Something is either highly radioactive for a short amount of time, or not very radioactive for a long amount of time.

But never both highly radioactive and for a long time.

In reality, there is so little nuclear waste that most of it has mostly been stored on site where it was generated, taking up less space than any grid scale solar or wind.

I don’t think nuclear waste is a huge deal, but it does increase fuel costs in a very meaningful way. The classic uranium is cheap therefore nuclear’s fuel is cheap is a tiny fraction of the story. Refueling generally means weeks of downtime, you can’t safely operate at extreme temperatures for maximum efficiency, you need enrichment, and fuel rods, and even with multiple trips through the reactor core a significant amount of fuel isn’t burned or economically useful, and when your done you also need processes do deal with highly radioactive material + the costs of dry casks, and then transport them offsite and then down into some tunnels.

Add all that stuff up and fuel is a major expense. Granted that downtime depends on the design, and is also used to do other maintenance tasks but without refueling you’d end up with different tradeoffs.

────────────────────

• [TASK LIST]
[1] Reproduce verbatim the part of the passage on nuclear waste from "I don’t think" to "with different tradeoffs.".
[2] In one to three sentences, explain why the passage on nuclear waste calls cheap uranium only a tiny fraction of the story on nuclear fuel costs.
[3] Continue the passage on nuclear waste and fuel costs from its final sentence.
The material comes from a separate source unrelated to the passage on nuclear waste.

• [GIVEN INFORMATION]
────────────────────

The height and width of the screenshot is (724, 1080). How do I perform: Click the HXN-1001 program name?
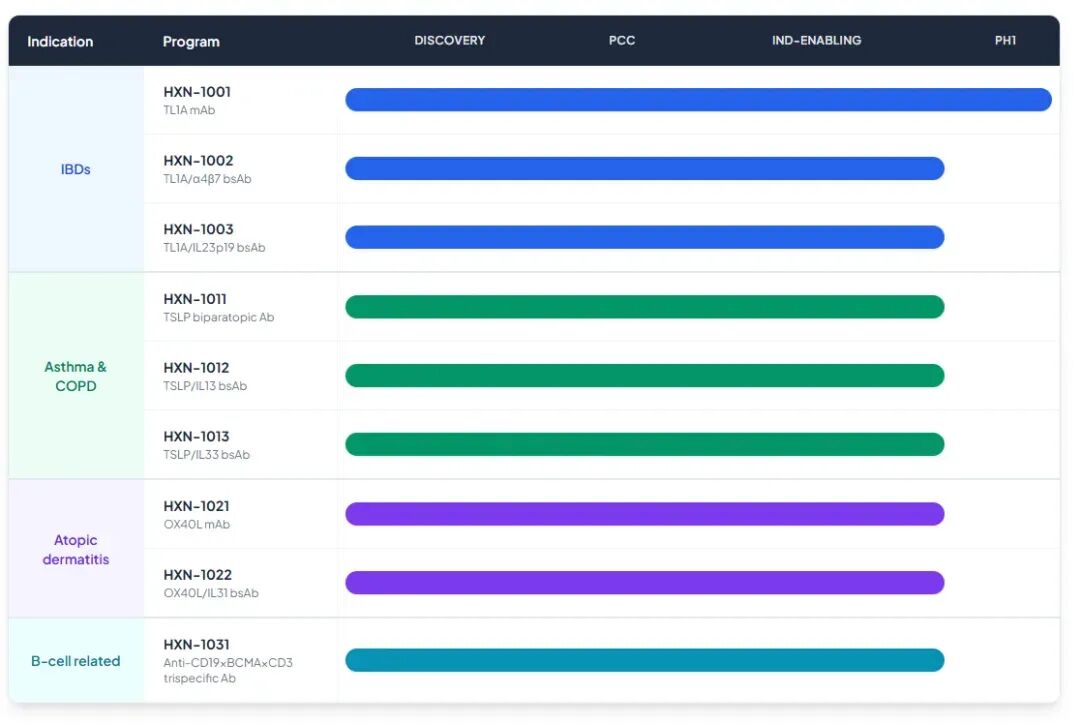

────────────────────

• [SOLVED TASKS]
[1]
I don’t think nuclear waste is a huge deal, but it does increase fuel costs in a very meaningful way. The classic uranium is cheap therefore nuclear’s fuel is cheap is a tiny fraction of the story. Refueling generally means weeks of downtime, you can’t safely operate at extreme temperatures for maximum efficiency, you need enrichment, and fuel rods, and even with multiple trips through the reactor core a significant amount of fuel isn’t burned or economically useful, and when your done you also need processes do deal with highly radioactive material + the costs of dry casks, and then transport them offsite and then down into some tunnels.

Add all that stuff up and fuel is a major expense. Granted that downtime depends on the design, and is also used to do other maintenance tasks but without refueling you’d end up with different tradeoffs.

[2] Fuel cost covers far more than the uranium itself. It includes weeks of refueling downtime, operating limits that rule out extreme temperatures for maximum efficiency, enrichment, fuel rods, and fuel that goes unburned or isn't economically useful. It also includes handling highly radioactive material, dry casks, transport offsite and storage down in tunnels.

[3]
> What nuclear waste? Where is it?

Good question! Since you asked: it is largely in cooling pools and piling up in empty lots around nuclear power plants, waiting for safe, secure storage to appear.

> Something is either highly radioactive for a short amount of time, or not very radioactive for a long amount of time.

This is not true at all, unless you consider "short amount of time" to include decades to centuries to millenia.

I know where the nuclear waste is stored here. Its storage is funded by the government for now (not included in electricity prices) and nobody can actually prove it will be safe for the centuries it will be dangerous.
Subsides, the cost to produce electricity and the cost charged for that energy end up very different.